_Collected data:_
-------
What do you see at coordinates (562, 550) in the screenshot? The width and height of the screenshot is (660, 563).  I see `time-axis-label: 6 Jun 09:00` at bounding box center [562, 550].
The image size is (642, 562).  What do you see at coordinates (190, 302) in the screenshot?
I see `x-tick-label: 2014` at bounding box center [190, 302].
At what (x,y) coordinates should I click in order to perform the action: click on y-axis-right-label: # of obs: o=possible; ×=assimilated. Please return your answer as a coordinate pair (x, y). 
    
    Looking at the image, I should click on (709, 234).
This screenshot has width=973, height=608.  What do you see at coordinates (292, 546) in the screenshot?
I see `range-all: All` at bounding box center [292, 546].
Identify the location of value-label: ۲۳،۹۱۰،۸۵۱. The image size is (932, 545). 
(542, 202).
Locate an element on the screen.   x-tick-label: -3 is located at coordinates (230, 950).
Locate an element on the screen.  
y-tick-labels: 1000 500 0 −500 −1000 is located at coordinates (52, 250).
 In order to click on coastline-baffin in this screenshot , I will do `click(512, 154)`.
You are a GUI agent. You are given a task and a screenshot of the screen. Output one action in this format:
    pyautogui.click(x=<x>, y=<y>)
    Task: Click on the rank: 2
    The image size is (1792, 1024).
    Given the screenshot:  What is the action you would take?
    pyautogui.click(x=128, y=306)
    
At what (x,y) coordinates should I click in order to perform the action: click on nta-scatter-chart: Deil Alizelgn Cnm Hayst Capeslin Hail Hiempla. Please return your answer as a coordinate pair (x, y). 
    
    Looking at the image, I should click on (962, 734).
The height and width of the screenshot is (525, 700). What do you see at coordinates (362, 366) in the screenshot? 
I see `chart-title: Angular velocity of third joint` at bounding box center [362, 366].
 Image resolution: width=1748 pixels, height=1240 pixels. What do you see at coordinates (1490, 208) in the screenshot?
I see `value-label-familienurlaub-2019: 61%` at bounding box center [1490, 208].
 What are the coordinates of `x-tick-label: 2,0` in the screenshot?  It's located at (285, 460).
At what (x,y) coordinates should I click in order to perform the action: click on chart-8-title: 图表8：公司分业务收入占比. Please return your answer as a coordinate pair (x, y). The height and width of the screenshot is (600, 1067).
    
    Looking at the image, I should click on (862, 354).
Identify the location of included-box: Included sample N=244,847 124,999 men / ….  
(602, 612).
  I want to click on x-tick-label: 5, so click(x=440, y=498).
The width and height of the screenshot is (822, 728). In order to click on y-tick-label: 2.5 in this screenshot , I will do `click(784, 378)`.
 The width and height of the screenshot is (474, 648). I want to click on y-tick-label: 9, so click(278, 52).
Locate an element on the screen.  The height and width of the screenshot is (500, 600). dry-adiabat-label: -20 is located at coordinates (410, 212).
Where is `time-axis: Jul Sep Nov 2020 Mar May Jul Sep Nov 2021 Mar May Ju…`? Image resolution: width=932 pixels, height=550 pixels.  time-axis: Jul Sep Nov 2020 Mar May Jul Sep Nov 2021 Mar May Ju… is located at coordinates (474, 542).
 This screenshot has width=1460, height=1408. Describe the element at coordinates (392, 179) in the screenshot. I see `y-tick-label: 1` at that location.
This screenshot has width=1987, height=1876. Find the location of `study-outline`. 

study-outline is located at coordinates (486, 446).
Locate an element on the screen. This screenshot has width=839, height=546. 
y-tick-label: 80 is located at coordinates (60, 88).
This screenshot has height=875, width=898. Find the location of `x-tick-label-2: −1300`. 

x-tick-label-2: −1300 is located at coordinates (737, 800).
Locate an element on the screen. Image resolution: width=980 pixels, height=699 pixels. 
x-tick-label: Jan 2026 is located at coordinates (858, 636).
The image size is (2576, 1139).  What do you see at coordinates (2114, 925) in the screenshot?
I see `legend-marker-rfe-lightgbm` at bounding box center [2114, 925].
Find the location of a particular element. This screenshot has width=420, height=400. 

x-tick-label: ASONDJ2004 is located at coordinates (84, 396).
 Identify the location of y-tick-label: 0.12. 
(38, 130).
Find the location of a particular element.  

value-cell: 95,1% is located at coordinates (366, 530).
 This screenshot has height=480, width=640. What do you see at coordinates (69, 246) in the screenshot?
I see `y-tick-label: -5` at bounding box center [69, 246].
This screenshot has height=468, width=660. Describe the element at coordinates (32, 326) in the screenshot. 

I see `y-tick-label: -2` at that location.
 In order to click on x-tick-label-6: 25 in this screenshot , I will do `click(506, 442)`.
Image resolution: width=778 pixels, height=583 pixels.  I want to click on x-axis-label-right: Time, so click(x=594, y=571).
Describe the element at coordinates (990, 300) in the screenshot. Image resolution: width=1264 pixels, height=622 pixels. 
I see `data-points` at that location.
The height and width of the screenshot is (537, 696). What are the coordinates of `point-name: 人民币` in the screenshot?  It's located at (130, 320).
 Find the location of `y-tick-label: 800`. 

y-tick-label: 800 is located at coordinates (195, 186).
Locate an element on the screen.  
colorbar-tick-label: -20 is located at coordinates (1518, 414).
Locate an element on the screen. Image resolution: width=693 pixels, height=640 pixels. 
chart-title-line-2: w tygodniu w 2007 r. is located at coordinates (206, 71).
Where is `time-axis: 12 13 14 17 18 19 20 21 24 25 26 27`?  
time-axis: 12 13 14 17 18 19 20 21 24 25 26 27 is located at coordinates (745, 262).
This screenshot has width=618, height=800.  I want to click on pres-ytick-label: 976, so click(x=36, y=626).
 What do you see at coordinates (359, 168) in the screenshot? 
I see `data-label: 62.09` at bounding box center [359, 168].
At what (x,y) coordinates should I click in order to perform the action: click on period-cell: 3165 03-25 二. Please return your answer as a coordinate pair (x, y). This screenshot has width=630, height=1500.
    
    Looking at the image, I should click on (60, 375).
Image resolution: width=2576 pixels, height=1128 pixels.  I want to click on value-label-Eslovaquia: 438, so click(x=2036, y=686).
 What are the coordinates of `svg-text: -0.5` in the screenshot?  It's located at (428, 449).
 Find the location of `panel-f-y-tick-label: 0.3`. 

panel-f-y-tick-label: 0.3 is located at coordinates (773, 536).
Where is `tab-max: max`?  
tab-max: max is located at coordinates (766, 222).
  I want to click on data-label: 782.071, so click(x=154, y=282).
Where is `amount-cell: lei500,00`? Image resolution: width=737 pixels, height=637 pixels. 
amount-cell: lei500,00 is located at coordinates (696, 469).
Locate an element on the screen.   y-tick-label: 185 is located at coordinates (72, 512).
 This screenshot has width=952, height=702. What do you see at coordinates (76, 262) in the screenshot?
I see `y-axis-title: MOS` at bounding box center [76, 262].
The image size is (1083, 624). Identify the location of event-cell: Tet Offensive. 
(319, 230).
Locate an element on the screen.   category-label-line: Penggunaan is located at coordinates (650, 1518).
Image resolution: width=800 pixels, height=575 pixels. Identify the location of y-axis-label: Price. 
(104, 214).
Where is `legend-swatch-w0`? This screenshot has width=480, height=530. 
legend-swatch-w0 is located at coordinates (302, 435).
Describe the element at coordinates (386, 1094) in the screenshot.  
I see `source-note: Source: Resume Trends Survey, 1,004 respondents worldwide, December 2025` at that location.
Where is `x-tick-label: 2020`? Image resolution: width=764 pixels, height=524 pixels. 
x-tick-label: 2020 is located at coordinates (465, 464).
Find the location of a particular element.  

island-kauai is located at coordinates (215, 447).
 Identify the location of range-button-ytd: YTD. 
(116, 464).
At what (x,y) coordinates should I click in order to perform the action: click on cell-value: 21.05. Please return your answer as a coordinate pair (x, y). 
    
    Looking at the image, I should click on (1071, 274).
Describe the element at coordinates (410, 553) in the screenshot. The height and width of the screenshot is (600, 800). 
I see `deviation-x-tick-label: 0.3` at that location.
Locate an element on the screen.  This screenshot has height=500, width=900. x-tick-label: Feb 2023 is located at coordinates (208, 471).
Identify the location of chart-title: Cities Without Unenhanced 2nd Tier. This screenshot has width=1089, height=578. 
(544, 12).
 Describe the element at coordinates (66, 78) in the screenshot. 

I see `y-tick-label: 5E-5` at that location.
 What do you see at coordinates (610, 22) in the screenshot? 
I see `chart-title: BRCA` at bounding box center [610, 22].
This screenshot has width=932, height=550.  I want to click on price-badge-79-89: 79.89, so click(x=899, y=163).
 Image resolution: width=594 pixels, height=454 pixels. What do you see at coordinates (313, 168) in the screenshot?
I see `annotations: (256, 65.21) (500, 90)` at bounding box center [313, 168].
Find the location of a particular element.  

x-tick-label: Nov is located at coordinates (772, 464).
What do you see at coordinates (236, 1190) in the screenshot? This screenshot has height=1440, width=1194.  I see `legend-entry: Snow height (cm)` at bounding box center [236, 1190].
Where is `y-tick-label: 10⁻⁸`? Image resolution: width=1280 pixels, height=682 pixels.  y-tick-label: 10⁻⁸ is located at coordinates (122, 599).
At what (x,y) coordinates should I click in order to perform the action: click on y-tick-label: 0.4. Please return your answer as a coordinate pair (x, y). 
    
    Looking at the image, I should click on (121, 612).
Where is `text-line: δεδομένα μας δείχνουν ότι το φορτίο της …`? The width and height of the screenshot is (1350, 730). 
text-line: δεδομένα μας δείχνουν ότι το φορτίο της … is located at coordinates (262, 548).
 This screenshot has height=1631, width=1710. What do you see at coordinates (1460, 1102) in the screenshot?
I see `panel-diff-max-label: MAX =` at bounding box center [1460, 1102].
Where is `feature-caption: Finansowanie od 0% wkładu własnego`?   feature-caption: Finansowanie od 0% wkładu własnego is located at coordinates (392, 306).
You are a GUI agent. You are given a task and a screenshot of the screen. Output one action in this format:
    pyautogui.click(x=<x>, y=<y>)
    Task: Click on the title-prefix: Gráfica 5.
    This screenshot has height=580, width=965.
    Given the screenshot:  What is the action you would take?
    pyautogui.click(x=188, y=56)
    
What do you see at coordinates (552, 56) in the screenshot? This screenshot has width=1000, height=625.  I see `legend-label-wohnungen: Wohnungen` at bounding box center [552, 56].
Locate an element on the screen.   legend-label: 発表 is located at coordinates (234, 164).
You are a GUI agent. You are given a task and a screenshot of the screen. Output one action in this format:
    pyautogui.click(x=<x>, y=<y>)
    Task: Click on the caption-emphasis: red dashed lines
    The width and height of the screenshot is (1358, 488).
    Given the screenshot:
-------
_What the task requires:_
Copy out word for word the part of the material that opens with the line containing "coordinates (474, 542)." and closes with the line containing "x-tick-label-2: −1300 is", keeping both of those lines.

_Answer section:_
Where is `time-axis: Jul Sep Nov 2020 Mar May Jul Sep Nov 2021 Mar May Ju…`? Image resolution: width=932 pixels, height=550 pixels.  time-axis: Jul Sep Nov 2020 Mar May Jul Sep Nov 2021 Mar May Ju… is located at coordinates (474, 542).
 This screenshot has width=1460, height=1408. Describe the element at coordinates (392, 179) in the screenshot. I see `y-tick-label: 1` at that location.
This screenshot has width=1987, height=1876. Find the location of `study-outline`. 

study-outline is located at coordinates (486, 446).
Locate an element on the screen. This screenshot has width=839, height=546. 
y-tick-label: 80 is located at coordinates (60, 88).
This screenshot has height=875, width=898. Find the location of `x-tick-label-2: −1300`. 

x-tick-label-2: −1300 is located at coordinates (737, 800).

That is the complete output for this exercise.